こども家庭庁との連携「教育活動に支障なしが大前提」 文科相

 新設されるこども家庭庁がいじめ対策などに関わっていくことについて、末松信介文科相は12月17日の閣議後会見で、「とにかく教員の教育活動に支障が生ずることのないようにするのが、まず大前提だと考える。福祉と教育は表裏一体だと思うが、学校現場で教員の働き方改革が求められている中、慎重に扱っていくことが大事だ」と述べ、こども家庭庁が所管する福祉部門が学校や幼稚園との連携を強める際には、教員の負担増につながらない形にすることが前提になる、との見方を示した。

国会内で記者会見する末松文科相

 こども家庭庁は、内閣府が所管している子供の貧困対策や子育て支援、厚労省が所管している児童虐待など、福祉部門を中心に子供政策を担う。これまでの政府と与党の調整で、幼稚園教育要領や関連する行政上の通知などを文科省と連名で行うほか、いじめ対策などを文科省と連携して所掌することが固まった。年内に設置法案が閣議決定され、2023年度初めに発足する。

 学校や幼稚園と福祉部門の連携強化が進む場合、教員の負担増につながる懸念はないかと問われた末松文科相は、「(質問の)趣旨は、正しいと思っている。とにかく教員の教育活動に支障が生ずることにないようにするのが、まず大前提だと考える」と応じた。
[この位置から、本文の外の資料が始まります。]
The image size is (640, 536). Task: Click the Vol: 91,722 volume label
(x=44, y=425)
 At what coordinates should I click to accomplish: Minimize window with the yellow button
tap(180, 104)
 その上で、「福祉と教育は、福祉の延長線上に教育もあるし、教育の延長線上にも福祉があるということで、表裏一体のものであると思う。こども家庭庁で横断的に考えていく必要があるけれども、学校現場で教員の働き方改革が求められている中、慎重に扱っていくことが大事だ。その辺のことについては、これからの議論だ」と述べた。